Scientists Race Against the Clock to Save Mediterranean Great White Sharks from Extinction
Otherwise famed for their golden sands, blue-white seaside villages, sparkling turquoise waters, and desertscapes, the beaches of North Africa have lately turned into a hotbed of murder episodes. Not the murder of humans, but rather, of the sharks. BBC News recently recorded clips that display dead sharks being hauled in fishing boats and men preparing to sell them in trollies. Once the sharks are brutally yanked from the water, every scrap and shred of their body is exploited. No part is spared.
Fins are mangled to create sharp fin soup. Liver is butchered for Vitamin-rich oils, lotions, lip balms, and lamp fuels. Teeth and jaws are jerked out for jewelry, while the skin is ground and beaten until it turns into shagreen, a type of leather humans use in shoes, wallets, jewelry boxes, handbags, and watch straps. The skeleton is shipped to doctors who will use it to treat bone problems. Even the leftover carcass is milked out for money. It usually ends up in fertilizer canisters or as dissection specimens in medical schools, where students cut them up to learn biology.
When someone talks about sharks, they imagine gigantic SUV-sized queenly predators that rule the ocean. But these episodes seemingly contradict what everyone thinks about sharks. The great white sharks, especially. In late 2025, the Blue Marine Foundation partnered with the US university Virginia Tech to initiate the conservation of great white Mediterranean sharks, which are on the brink of extinction. The primary reason is illegal fishing. Lead researcher Dr. Francesco Ferretti shared that the population of great white sharks has declined dramatically in recent decades. While working on a research vessel off the coast of Sicily, he and his fellow scientists realized that these apex predators are increasingly becoming victim to poverty-stricken fishermen of North Africa.
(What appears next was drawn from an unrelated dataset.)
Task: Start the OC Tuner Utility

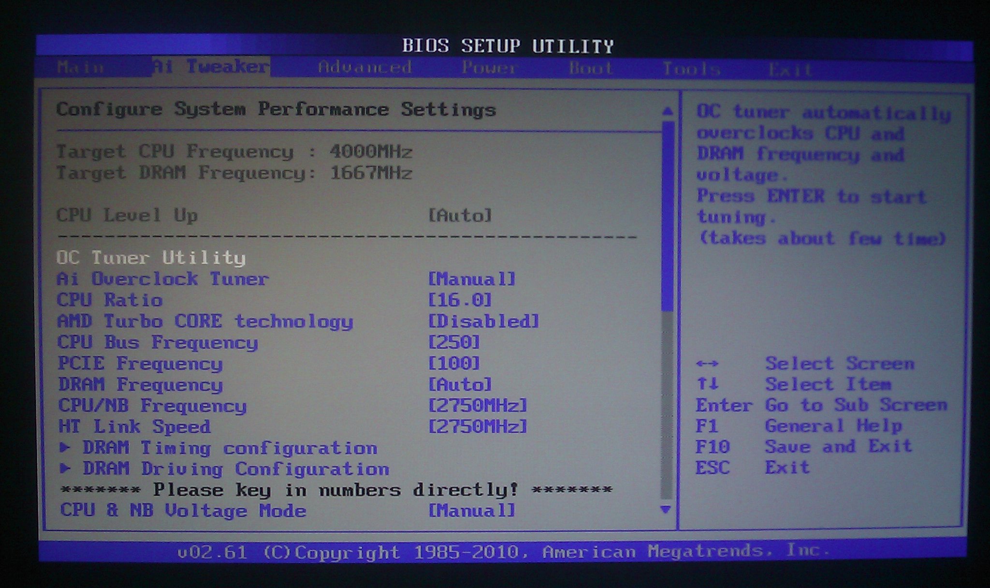Action: pyautogui.click(x=151, y=258)

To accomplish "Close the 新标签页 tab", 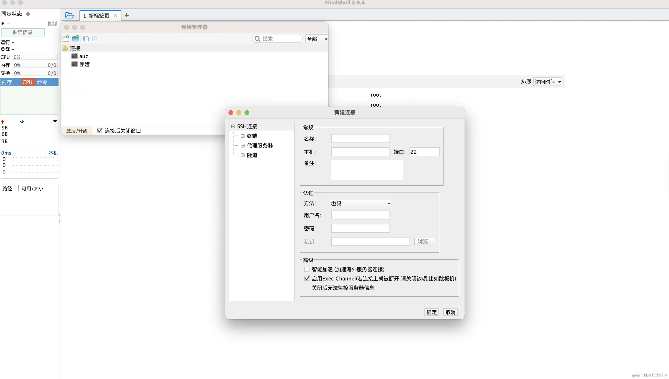I will 116,16.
The Mediterranean Sea, he said, is one of the most exploited fisheries on Earth. And therefore, the impact of industrial fishing has been “intensifying,” so much so that the sharks could disappear from these waters anytime soon. In the fishing markets of North Africa, scientists have observed some of the most threatened shark species being sold, including mako, angel, thresher, hammerhead, guitarfish, and the great white shark.
Named Carcharodon carcharias, the great white shark is one of the 20 Mediterranean species protected under international law by the UN Environment’s Mediterranean Biodiversity Center. It is illegal to sell them. However, due to limited documentation of their exploitation, the data gaps have hindered the attempts of scientists to make a conservation plan. To put a full stop on this, Blue Marine partnered with Dr. Ferretti, international scientists, fishers, policymakers, and NGOs, to initiate an area-based elasmobranch protection in the Strait of Sicily.
The initial goal was to attach satellite tags to the Mediterranean white shark, something never attempted before. More than three tons of fishing bait were set up. A shipping container was dispatched with frozen mackerel, tuna scraps, and 500 liters of tuna oil to create a fat slick whose smell would lure the sharks. Two weeks went by. Not even one shark was found for tagging. “It’s disheartening,” Ferretti admitted. “It shows how degraded this ecosystem is.”
Reports confirmed that over 40 sharks were killed on these shores in 2025 alone. The European Union and 23 Mediterranean countries even signed an agreement, banning these species from being retained, landed, sold, or offered for sale. The sharks are required to be released alive. But why would the fishermen release them back into the water when they have to have the money to feed their families? But there’s hope, as James Glancy from Blue Marine told the BBC. "But,” he said, "we've got to act very quickly."